• **El ejercicio**: Enumera, sin repeticiones, todas las regiones de España que se nombran en el texto sobre el Toro de la Vega.

Castellls o Toros de la Vega
Hay muchas cosas de esta España que no me gustan. Abomino de quienes justifican la barbarie con la tradición. Si constituye una tradición que una turbamulta armada con lanzas persiga un toro hasta lancearlo de muerte después de un largo proceso de torturas, creo sencillamente que esa tradición hay que erradicarla.
Hubo tiempos en que era costumbre realizar autos de fe y quemar en la hoguera a los herejes. Seguro que tendría éxito recuperar el circo romano y las luchas de gladiadores. Habría público para las ejecuciones en la horca. La tradición es dinámica para adaptarla a los avances de la civilización y la cultura. Todavía hay sociedades que lapidan a las adúlteras por tradición.
España es una realidad muy plural. Se puede comprobar visitando Euskadi, Asturias o Cantabria. También Andalucía, Extremadura y Cataluña. Tengo mi identidad, mis identidades armónicamente compartidas.
No soy consciente que mi condición de español me limite en el desarrollo y disfrute de esas identidades. No entendería una España en la que no existieran Cataluña y Galicia, porque su existencia y mi partencia común están íntimamente ligadas a la resultante de mis identidades compartidas. Al mismo tiempo mi condición de español sin necesidad de desayunar cada mañana una bandera no me impide sentirme ser humano, europeo, demócrata y solidario con los seres humanos de todo el mundo.
No es fácil para mi ser español en estos tiempos. He vivido en varios países distintos y distantes. Y en todas partes he absorbido pedazos de mi identidad. No puede distanciarme de las vivencias que he ido acaparando.
Me horroriza la España del Toro de La Vega. Todavía no he pedido un referéndum para separarme de esa localidad, para que no pertenezca al mismo mundo que yo. Puede ser cuestión de tiempo el que me plantee separarme.

• **Entradas**:
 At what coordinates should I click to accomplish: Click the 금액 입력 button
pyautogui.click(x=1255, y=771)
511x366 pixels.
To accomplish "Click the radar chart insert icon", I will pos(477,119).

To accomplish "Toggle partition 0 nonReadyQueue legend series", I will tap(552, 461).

* * *

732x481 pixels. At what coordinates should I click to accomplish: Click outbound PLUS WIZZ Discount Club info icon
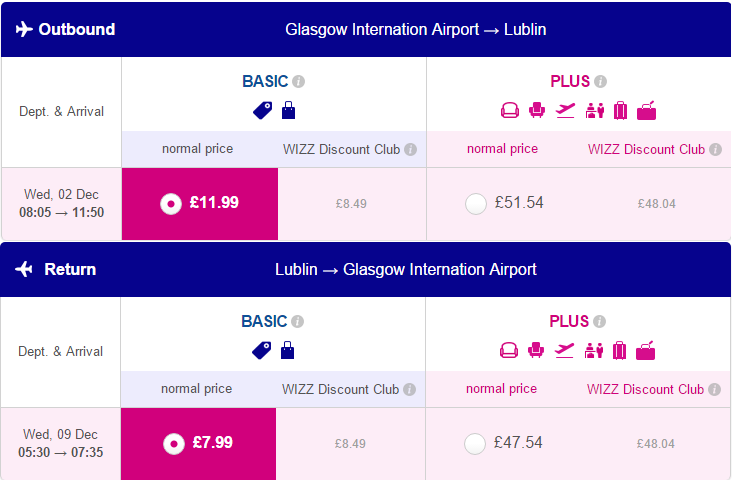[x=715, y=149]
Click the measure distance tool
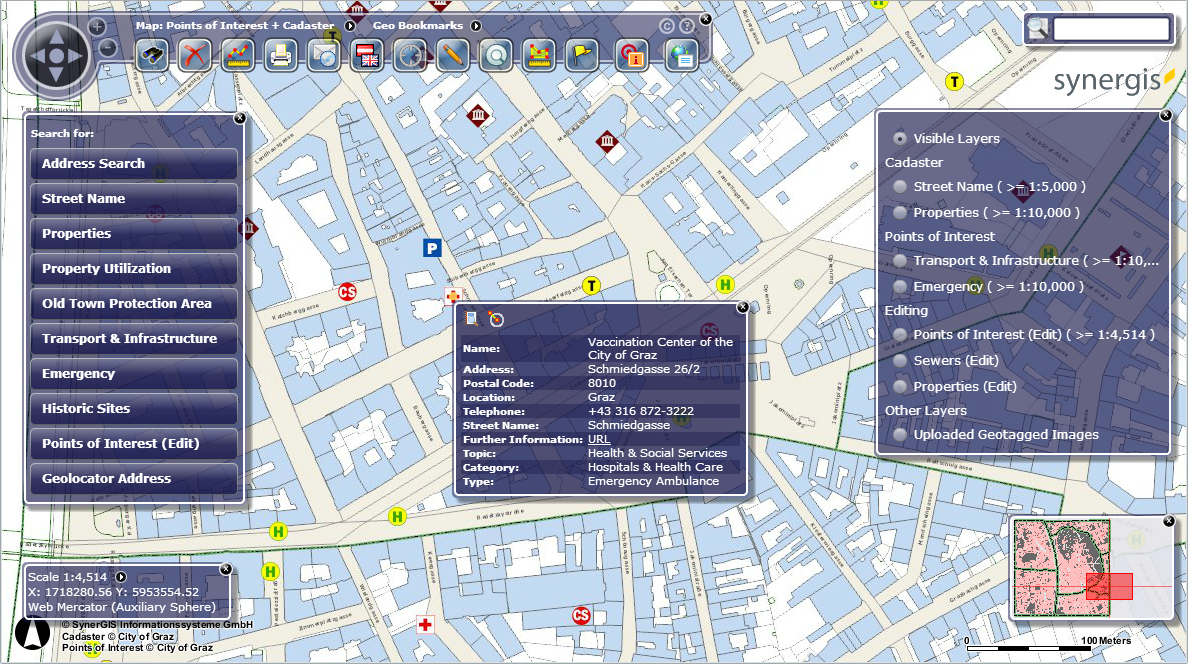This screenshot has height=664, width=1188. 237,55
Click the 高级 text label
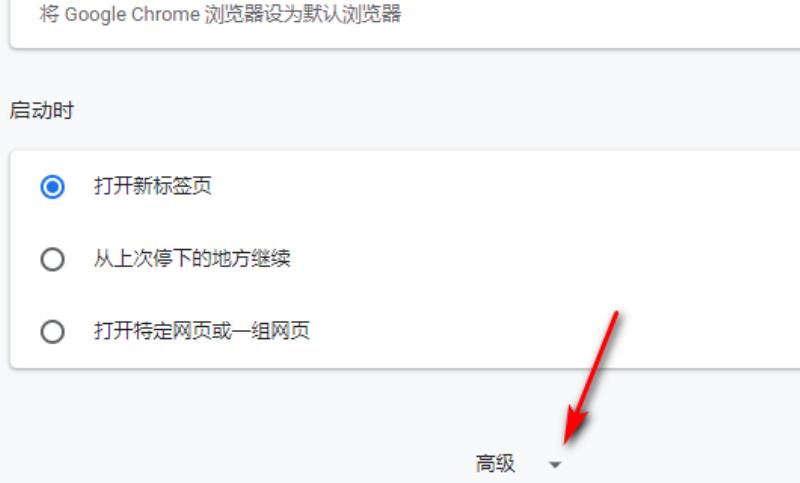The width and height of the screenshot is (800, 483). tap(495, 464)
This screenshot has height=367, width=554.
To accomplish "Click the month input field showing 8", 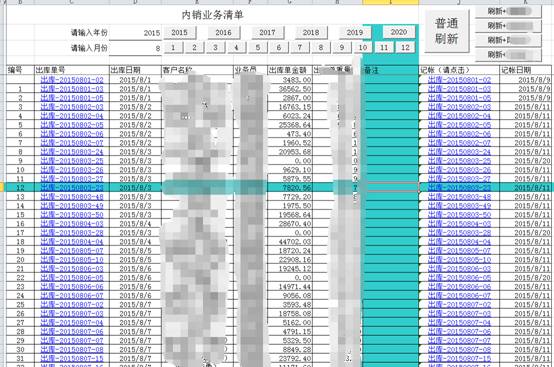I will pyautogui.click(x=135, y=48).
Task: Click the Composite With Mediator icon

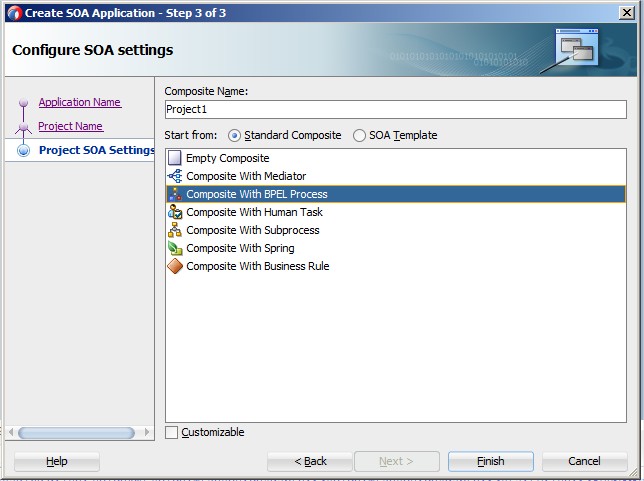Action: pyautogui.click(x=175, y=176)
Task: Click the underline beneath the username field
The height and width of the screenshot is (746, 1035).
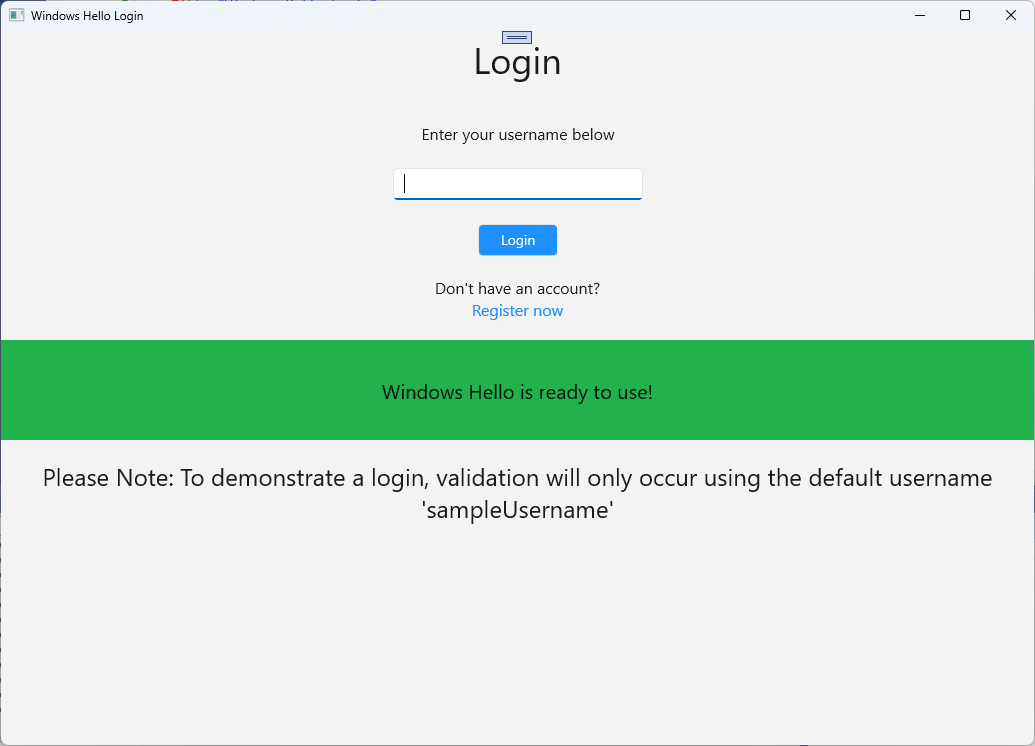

• **Tarea resuelta**: Euskadi, Asturias, Cantabria, Andalucía, Extremadura, Cataluña y Galicia.